Do development banks really finance resilient cities?
When multilateral development banks finance sustainable, green and climate-resilient cities, what does it actually mean? And do the outcomes match the original goals?
When multilateral development banks finance sustainable, green and climate-resilient cities, what does it actually mean? And do the outcomes match the original goals?
When multilateral development banks finance sustainable, green and climate-resilient cities, what does it actually mean? And do the outcomes match the original goals?
Without funding, climate change adaptation, mitigation and resilience is impossible. In the cities of developing nations, such funding is often provided by multilateral development banks (MDBs).
But when banks are, by their nature, most comfortable with investments in infrastructure, how much are the MDBs really doing to address complex social and economic factors that influence human-induced climate change, such as gender, youth and poverty?
This question has long driven the work of Dr Adrian Robert Bazbauers, Senior Lecturer and School of Business Undergraduate Coordinator at UNSW Canberra. His research focus, around the influence of MDBs on climate change resilience in cities and rural regions, has led to the publishing of several informative papers.
Dr Bazbauers’ PhD focussing on The World Bank was subsequently published as The World Bank and Transferring Development: Policy Movement Through Technical Assistance. In 2021, he also co-authored a book with Associate Professor Susan Engels from the University of Wollongong, called The Global Architecture of Multilateral Development Banks: A System of Debt or Development?.
“One of the chapters focused on climate finance, something I am very concerned about and have a lot of interest in. I wanted to look at what these banks were doing in terms of financing around climate action,” Dr Bazbauers said.
“A few of the banks have dedicated financing streams, programs to address urban climate finance. So what are they actually doing? What are they financing? What does it mean for development? What does it mean for climate change? And will it make the world a better place or not?”
While the finance programs of MDBs may advocate interventions to address climate change, they tend to have a fairly narrow focus on infrastructure projects.
This is the finding reported in Dr Bazbauers’ papers, Sustainable, green, and climate-resilient cities: an analysis of multilateral development banks (2021) and Translating climate strategies into action: An analysis of the sustainable, green, and resilient city action plans of the multilateral development banks (2021).
For the former, Dr Bazbauers ran a qualitative analysis of 60 sustainable, green and climate-resilient (SGR) projects financed by seven MDBs. For the latter, he analysed 124 SGR city action plans and 65 companion lending operations approved by four MDBs.
“What I found was that the banks have heavily favoured infrastructural investments – dams, roads, transportation systems, energy networks – and that is simply because they are banks. They are most comfortable investing in secure, assured infrastructure.”

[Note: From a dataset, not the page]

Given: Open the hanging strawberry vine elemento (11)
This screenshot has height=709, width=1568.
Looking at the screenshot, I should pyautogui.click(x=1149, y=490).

It is far riskier though, Dr Bazbauers said, to invest in human development, or in alleviating poverty or gendered inequalities, because in those areas it’s difficult to measure and guarantee outcomes.
“Author Dr Penny Griffin, in Gendering the World Bank: Neoliberalism and the Gendered Foundations of Global Governance, pointed out the fact that development banks are created by human beings and run by human beings, therefore they can be improved,” Dr Bazbauers said. “So let’s not be overly critical.”
“Over the last decade, these banks have scaled up their climate action. Billions of dollars are being funnelled into these programs. I am cautiously optimistic because most of the banks now have actual programs dedicated to financing climate action. So that’s an improvement. But they still tend to naturally return to infrastructure.”
Of course, as cities are developed they require better energy systems and networks, more efficient transportation systems and other infrastructure. The MDBs then, are performing a vital role.
But if they’re not addressing the human factors that influence behaviours around climate change, if they don’t include and engage every part of society in the climate change journey, it will be increasingly difficult to convince populations to prioritise those behaviours.
“The literature tends to align with the idea that technological fixes alone, in this case infrastructure, are insufficient to address the significance of climate change,” Dr Bazbauers said
“It tends not to change human behaviour in terms of sustainability. It tends not to address mass consumption, which is connected with waste production, rubbish disposal issues, plastic use, etc. It is important to have this new infrastructure in place, but that’s only a small part of what it means to address climate change," he said.
“I’m of the view that the greatest potential right now, in terms of doing incredible work around climate change, is not only in the hands of governments."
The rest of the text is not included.